I am now enabled to inform the Senate that the action of the Nicaraguan Congress in this respect consisted in so changing Article IV of the Spanish text of the convention as to make it follow mutatis mutandis the language of the Spanish text of the same numbered article of the loan convention between the United States and Honduras.1 I transmit herewith a correct copy of the article as adopted by the Nicaraguan Congress, which has been furnished by the American Minister at Managua.
The Senate will not fail to notice that the change made is of phraseology only; that it in nowise affects the sense or force of the article; and that it requires the amendment by the Senate of the English text of the article only in two unimportant and immaterial particulars, namely, the striking out, in lines 7 and 8 of the article, of the words “who need not be a Nicaraguan and,” and in line 13 the words “should the circumstances require.”
I therefore recommend that in giving its advice and consent to the ratification of this convention, the Senate will do so with the following amendments: “In lines 7 and 8 of Article IV, strike out the words ‘who need not be a Nicaraguan and’; and in line 13 of the [Page 1078] same article the words ‘should the circumstances require.’” As so amended the article would read as follows:
Article IV.
The Government of Nicaragua, so long as the loan exists, will appoint from a list of names to be presented to it by the fiscal agent of the loan and approved by the President of the United States of America, a collector general of customs, who shall administer the customs in accordance with the contract securing said loan and will give this official full protection in the exercise of his functions.

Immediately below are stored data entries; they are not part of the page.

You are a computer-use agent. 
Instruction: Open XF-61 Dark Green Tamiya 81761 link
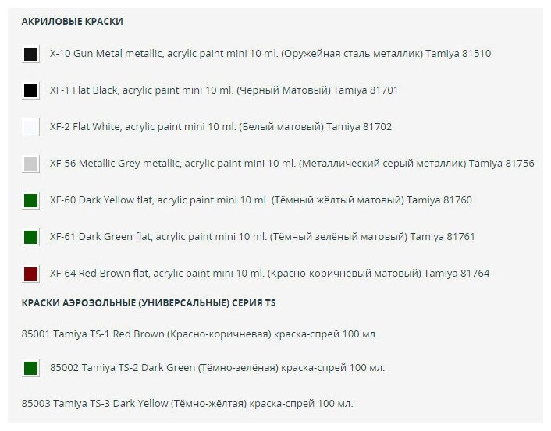[262, 237]
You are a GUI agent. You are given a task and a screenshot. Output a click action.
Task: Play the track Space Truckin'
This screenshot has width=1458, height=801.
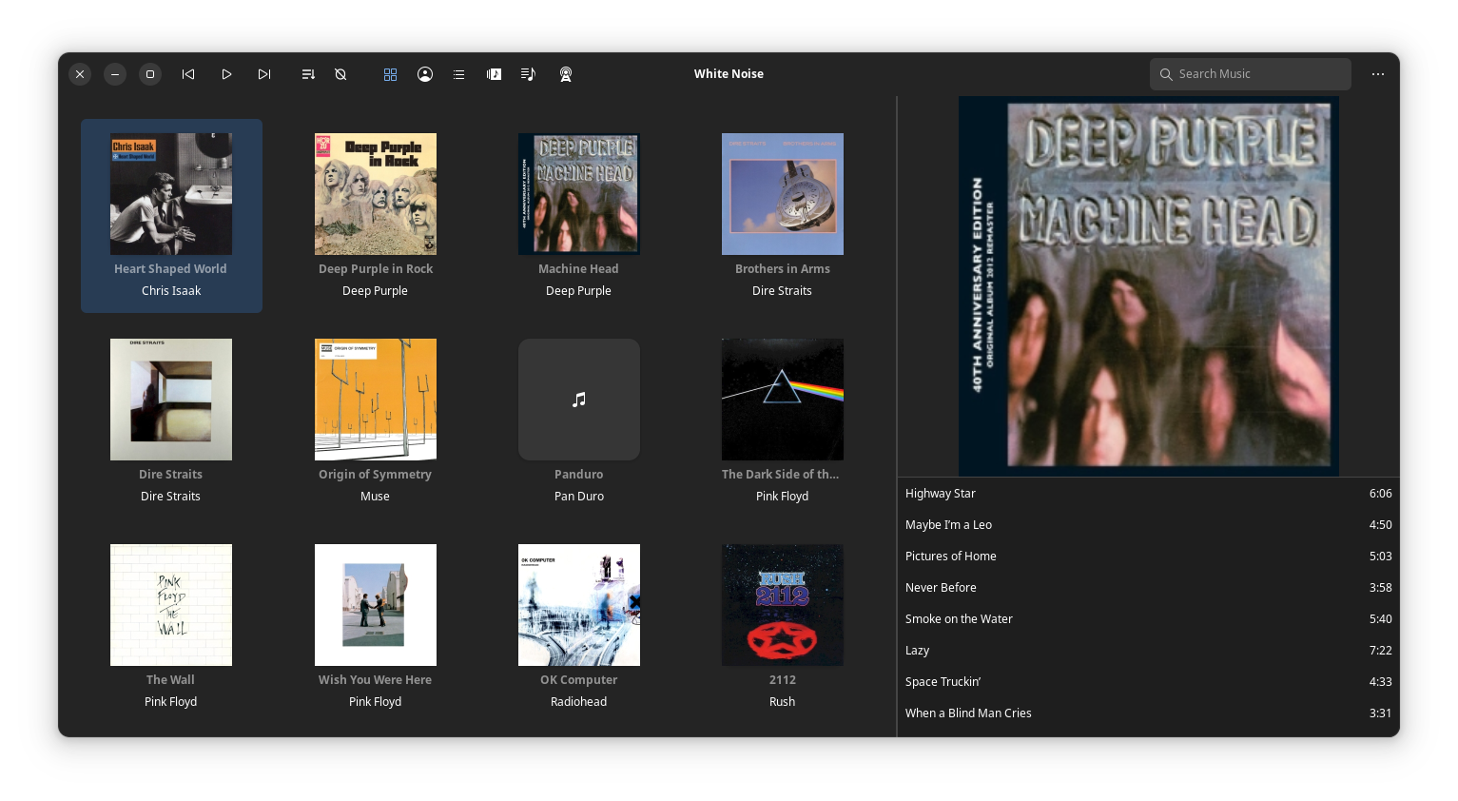pos(1046,681)
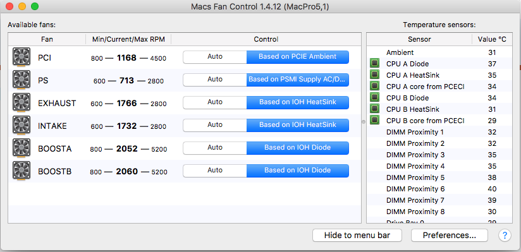Click the EXHAUST fan icon

click(x=21, y=102)
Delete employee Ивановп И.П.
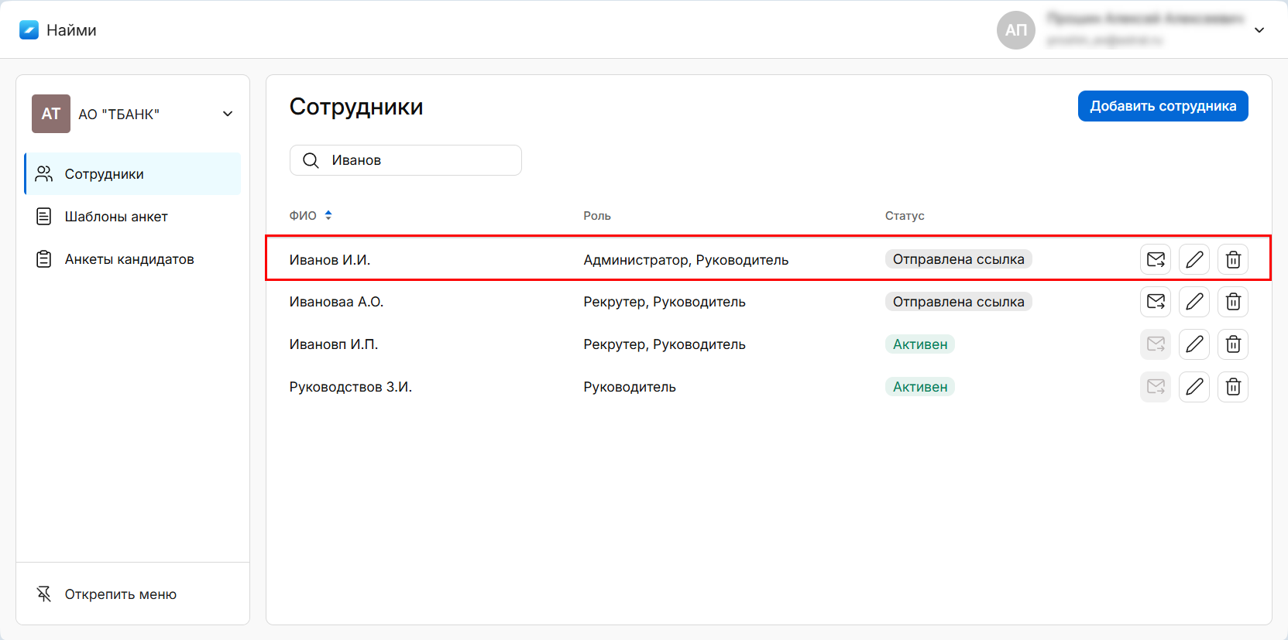 pos(1232,344)
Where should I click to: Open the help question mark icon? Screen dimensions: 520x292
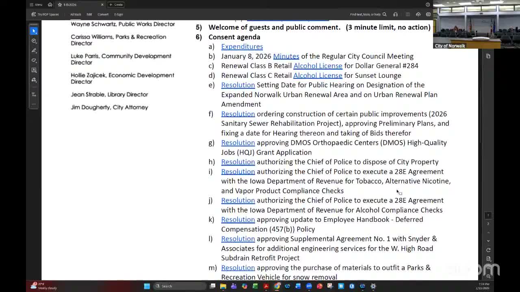click(x=428, y=4)
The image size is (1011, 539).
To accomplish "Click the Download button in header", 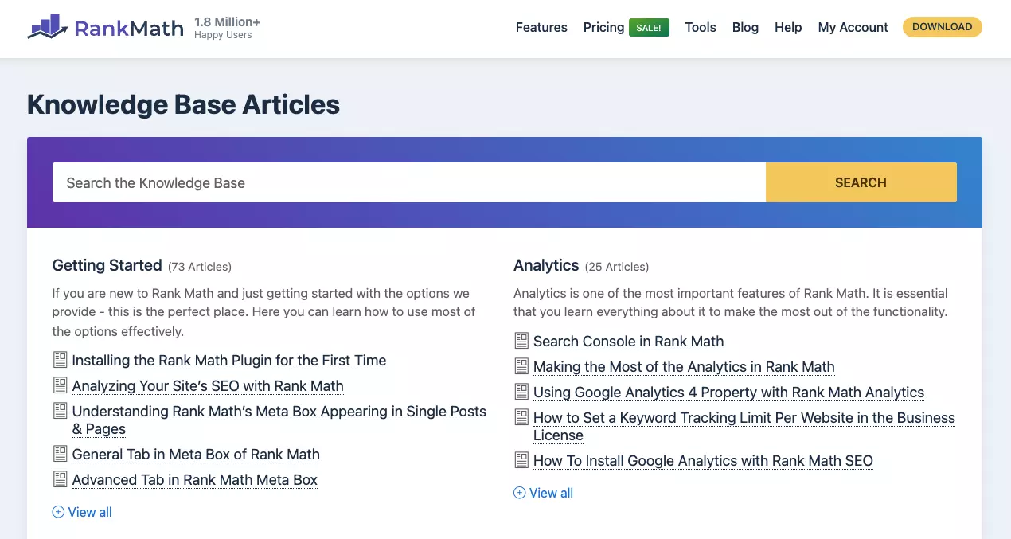I will (x=942, y=27).
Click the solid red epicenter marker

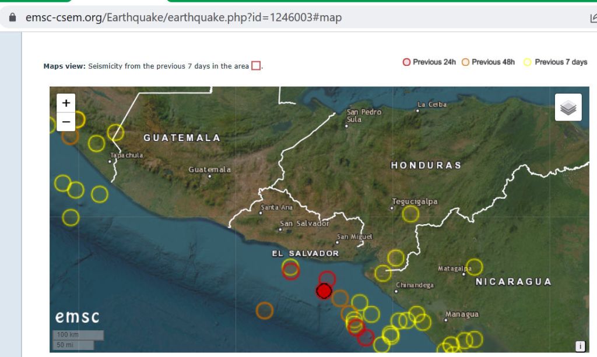point(324,291)
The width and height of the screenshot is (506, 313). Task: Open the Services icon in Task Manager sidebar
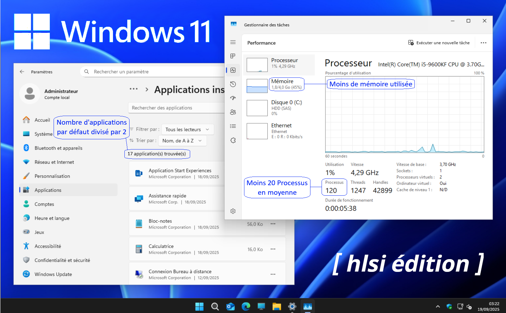[233, 140]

The Government of the United States will in turn afford such protection as it may find requisite.
I have already on three occasions1 endeavored to impress upon the Senate the great importance which I attach to the consummation of this convention and the like convention with Honduras, and have stated the reasons which persuade me to take this view. Reiteration of these reasons is unnecessary and might tax the patience of the Senate; but my conviction of the benefits which would accrue from these conventions is so strong that the Senate will acquit me of over-zeal if, feeling my responsibility to the interests of the United States, I should deem it my duty, as I do, again most earnestly to commend them to the favorable consideration of the Senate during its present session.